■ The data
--- BEGIN ---

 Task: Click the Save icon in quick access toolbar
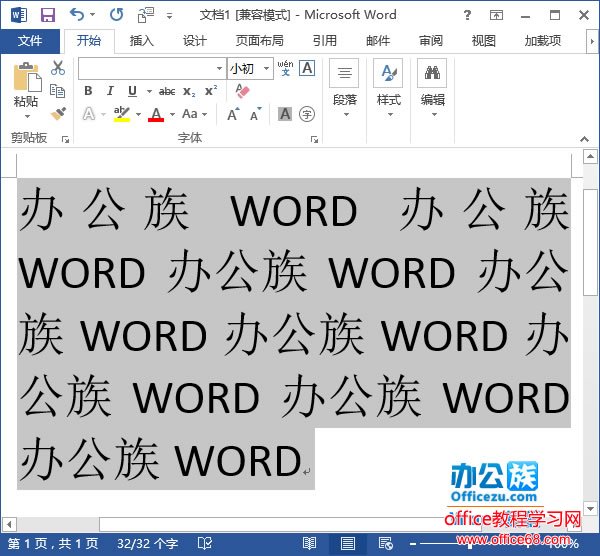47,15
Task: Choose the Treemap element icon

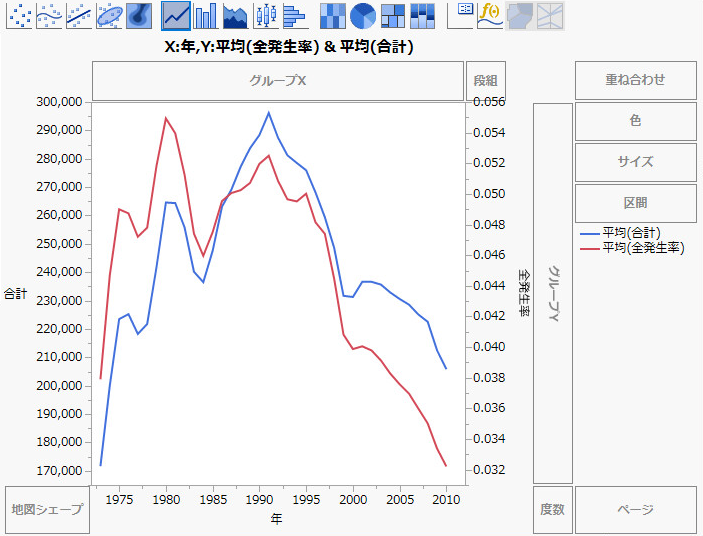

--- END ---
--- BEGIN ---

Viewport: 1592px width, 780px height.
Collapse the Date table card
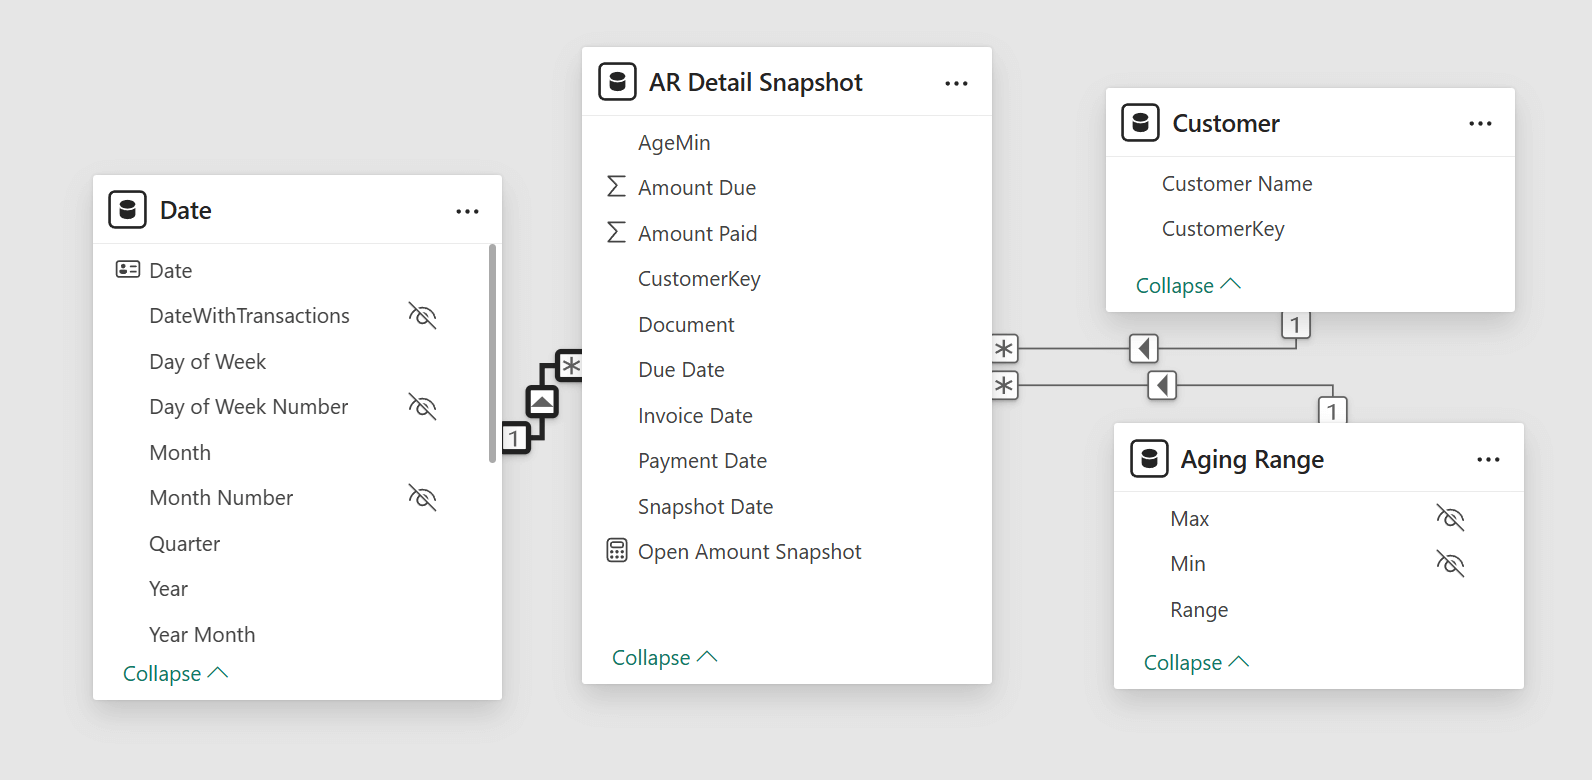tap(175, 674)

--- END ---
--- BEGIN ---

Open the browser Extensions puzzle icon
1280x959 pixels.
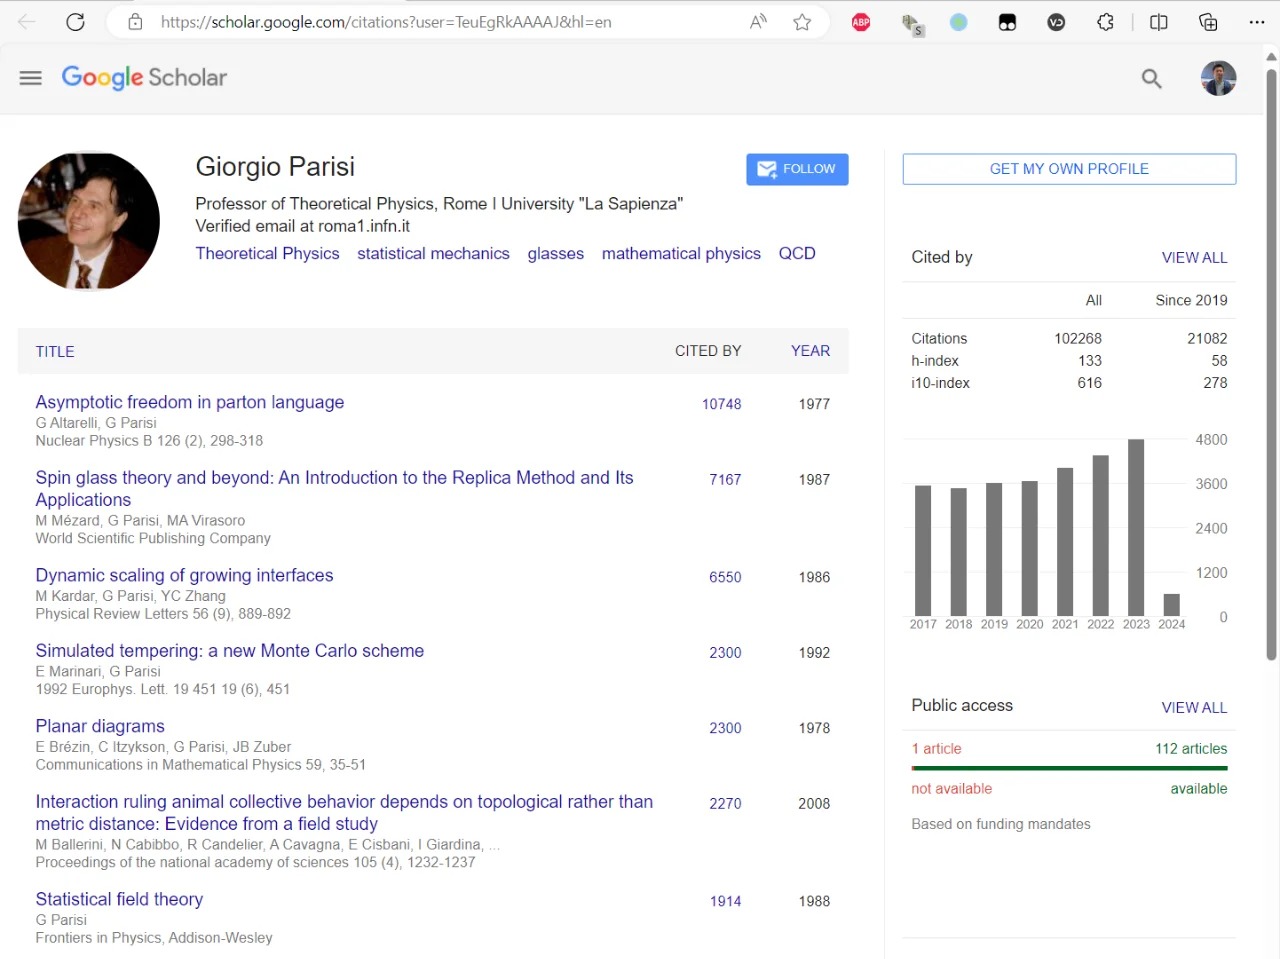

--- END ---

■ Aim of the task
Render the records as a Markdown table with the columns Row and Line, starting at the line containing "Task: Click the" and ending at the line containing "Task: Choose the Treemap element icon". Give each line its own numbered row, skip blank lines, and leave the pictures out.

■ Response to the exercise
| Row | Line |
|---|---|
| 1 |  Task: Click the Save icon in quick access toolbar |
| 2 | 47,15 |
| 3 | Task: Choose the Treemap element icon |